## Written request A
Please lay out the listing as a numbered list, from the line containing "Click the 'Num meteors' right axis label" through the end of the listing, both included, with blank lines and pictures left out.

Optical Transceiver Chips Based on Co-Integration of Capacitively Coupled Proximity Interconnects and VCSELs

Xuezhe Zheng, Jon K. Lexau, Jonathan Bergey, John E. Cunningham, Ron Ho, Robert Drost, and Ashok V. Krishnamoorthy

Abstract—Combining the strengths of both proximity communication and optical communication, a new hybrid input–output (I/O) platform delivers on-chip bandwidth off-chip and over distance. We demonstrate, for the first time, a four-channel hybrid I/O interface by integrating proximity communication and vertical-cavity surface-emitting-laser-based parallel optical interconnects on the same commercial 90-nm complementary metal–oxide–semiconductor platform. The optical I/O can operate at 5 Gb/s per channel, and the complete hybrid I/O interface achieved 2.5 Gb/s per channel. We characterize the I/O link performance for various data rates and chip separations, and show 10-μm chip separation tolerance for proximity communication.

Index Terms—Communication, interconnects, input–output (I/O), optical, proximity, scalable, vertical-cavity surface-emitting laser (VCSEL).

I. INTRODUCTION

COPE-BASED electrical links have traditionally dominated the ultrashort reach interconnects. However, optical interconnects offer a promising alternative link technology not limited by wire aspect ratios [1]. However, while much progress has been made in the direct integration of optoelectronic (OE) devices with complementary metal–oxide–semiconductor (CMOS) very large scale integration (VLSI) chips [2], there remain challenges in packaging, density, power, cost, and reliability for practical applications [3]. Our goal is to provide this integration for computing chips, whose power budgets are very tight, and space allocated for interconnects is limited.

To bridge these two solutions, we have developed a short-range low-cost electronic input–output (I/O) technology with unprecedented bandwidth density. Proximity communication is based on the observation that fast and low-cost communication is possible over very short distances [4]. It relies on capacitive coupling between chips that are placed face-to-face, such as chip1 and chip2 shown in Fig. 1. The two chips communicate through the capacitive coupling of aligned metal plates on each chip that are connected to the transmitter (TX) and receiver (RX) circuits, respectively. The two chips can be pushed together such that their surfaces touch or nearly touch, allowing the capacitively coupled plates to be in very close proximity, and thus enabling small TX and RX structures that have small parasitic capacitances and consume little power. The small plates also allow signal densities two orders of magnitude greater than traditional off-chip communication that uses wire-bonding or ball-bonding. In addition, the TX circuits drive only a high-impedance capacitive pad, very much akin to the gate of a transistor. This removes the need for the high-to-low impedance conversion that has traditionally prevented the power dissipation of off-chip drivers from scaling down with feature sizes. High-speed (up to 1.8 Gb/s) proximity communications with low power (less than 3.6 mW per channel), and very high bandwidth density (430 Gb/s/mm²) have been demonstrated with 36-μm pads in a 180-nm CMOS technology [5].

## Extracted material

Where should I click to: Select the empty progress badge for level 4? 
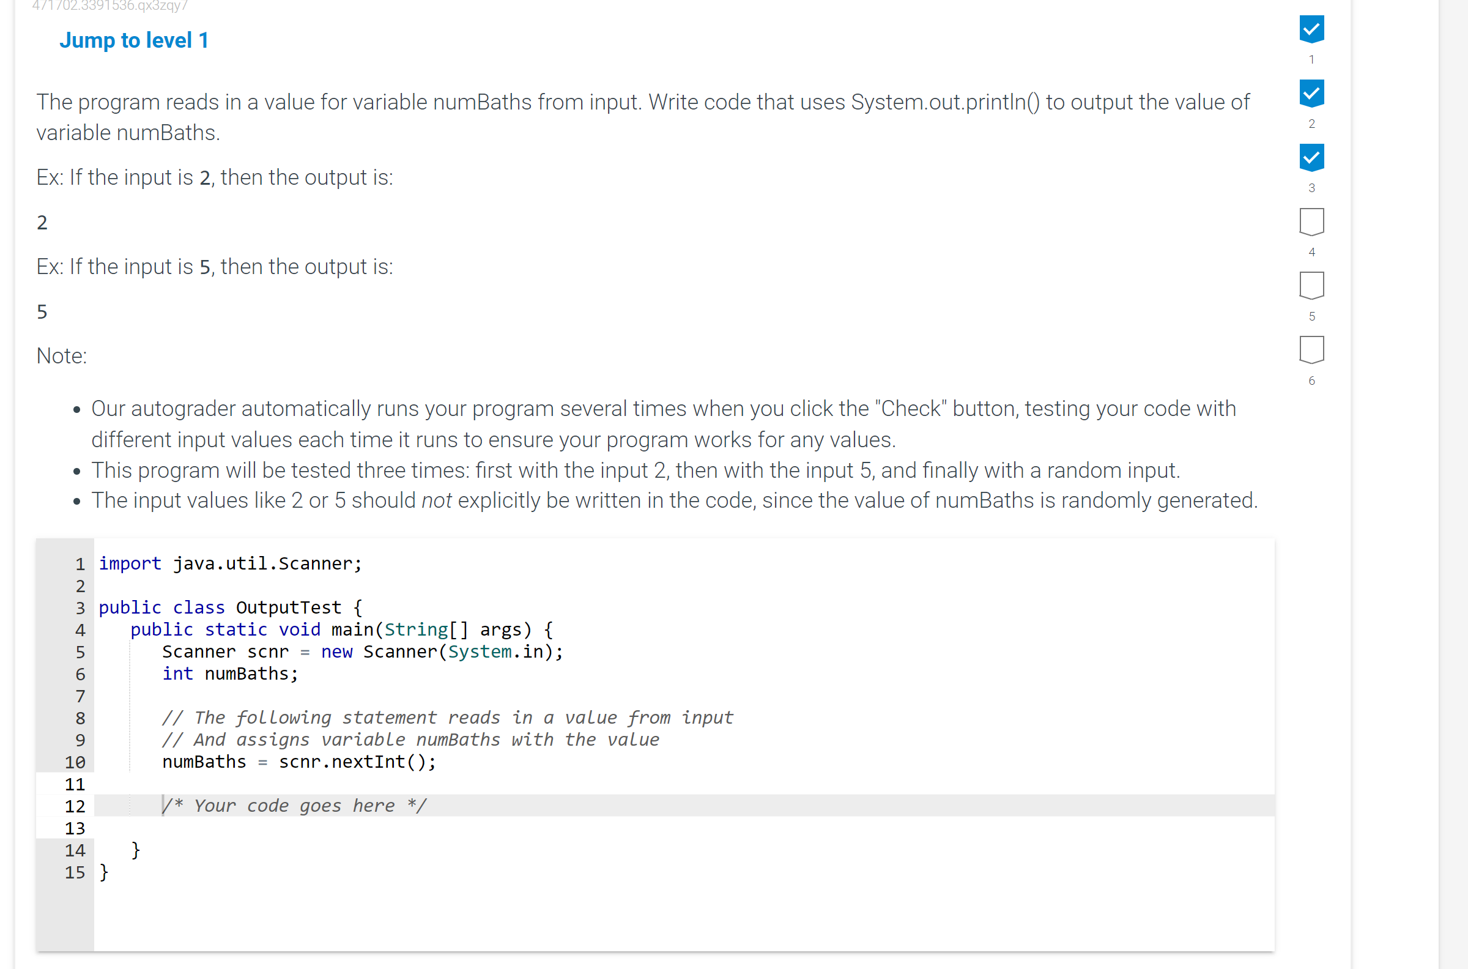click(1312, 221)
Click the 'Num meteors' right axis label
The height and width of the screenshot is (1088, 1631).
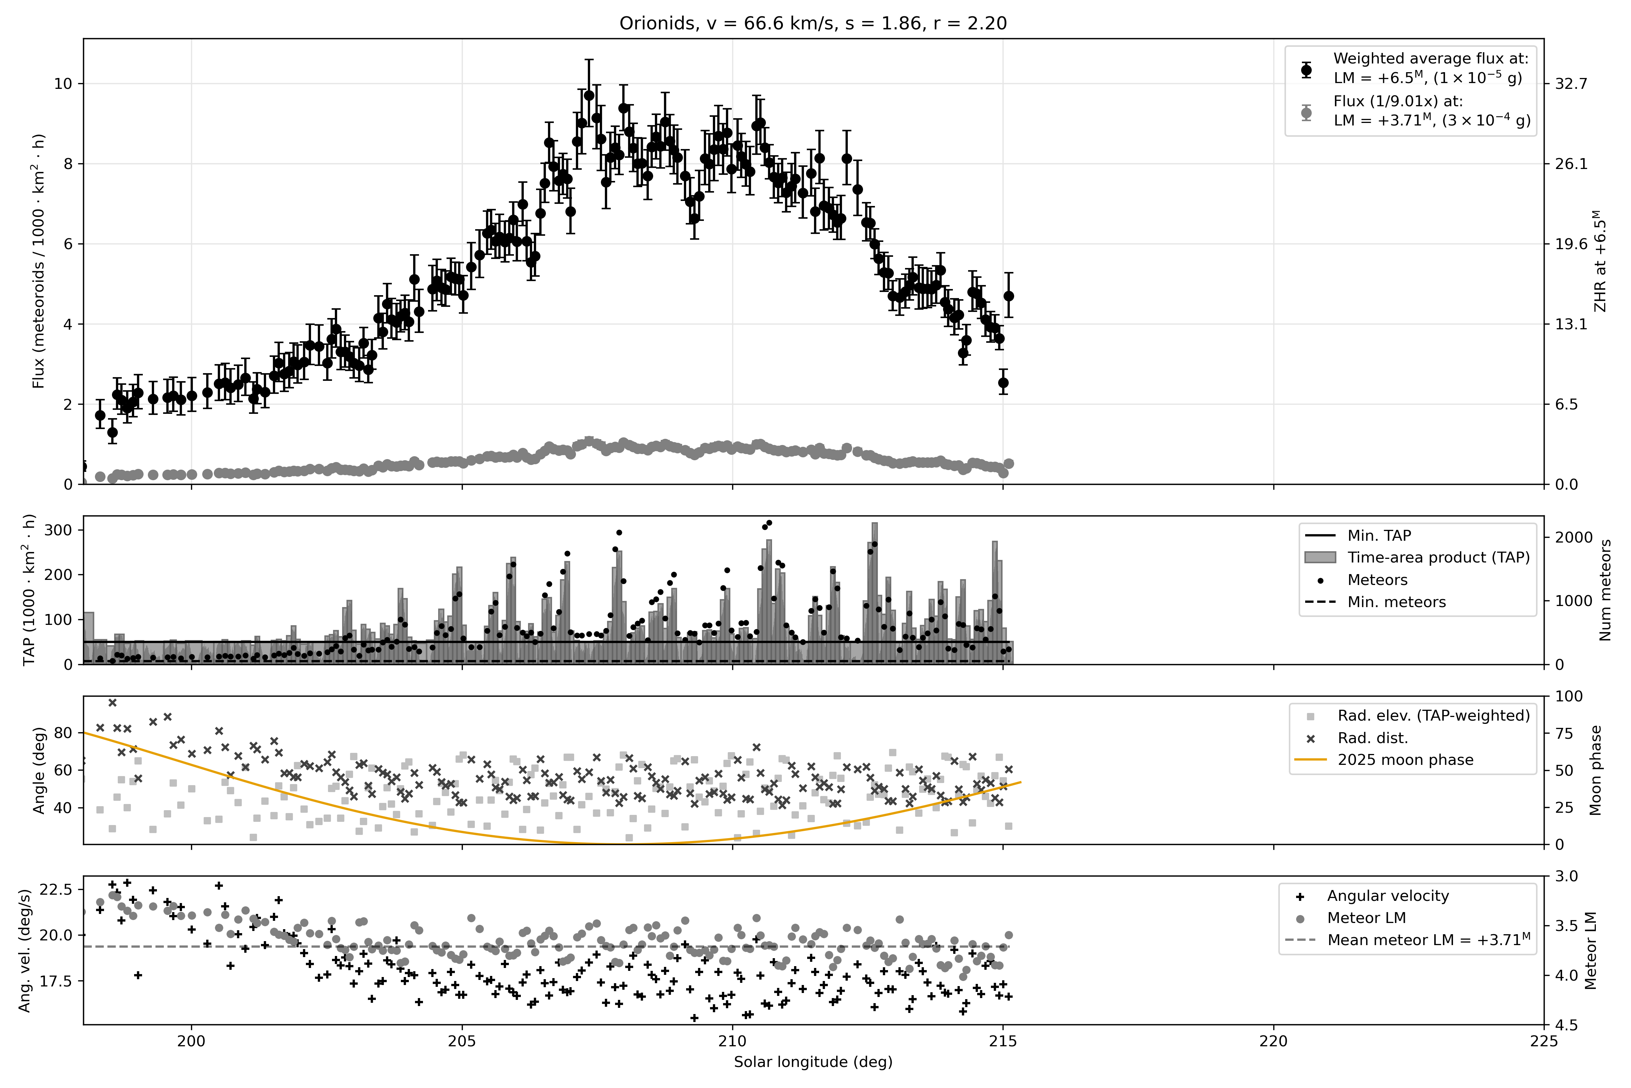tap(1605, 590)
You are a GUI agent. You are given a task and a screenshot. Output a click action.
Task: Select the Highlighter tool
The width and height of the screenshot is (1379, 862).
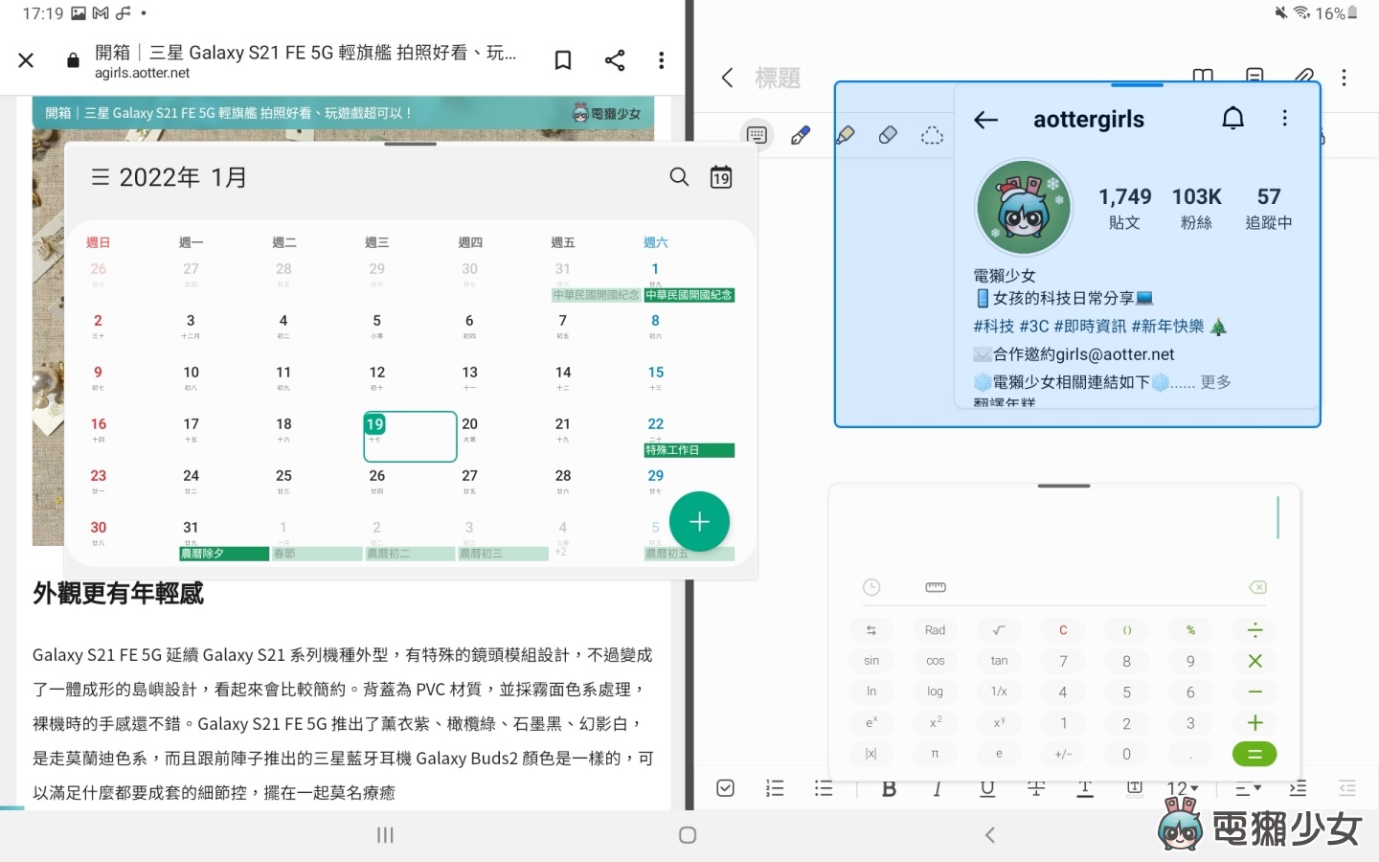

## Written request B
In the text on proximity communication, why is the high-to-low impedance conversion no longer needed? Explain in one to three sentences.

## Problem solution A
1. Click the 'Num meteors' right axis label
2. The height and width of the screenshot is (1088, 1631).
3. tap(1605, 590)
4. You are a GUI agent. You are given a task and a screenshot. Output a click action.
5. Task: Select the Highlighter tool
6. The width and height of the screenshot is (1379, 862).

## Problem solution B
The transmitter circuits drive only a high-impedance capacitive pad, much like the gate of a transistor. That conversion is what has traditionally kept the power dissipation of off-chip drivers from scaling down with feature sizes.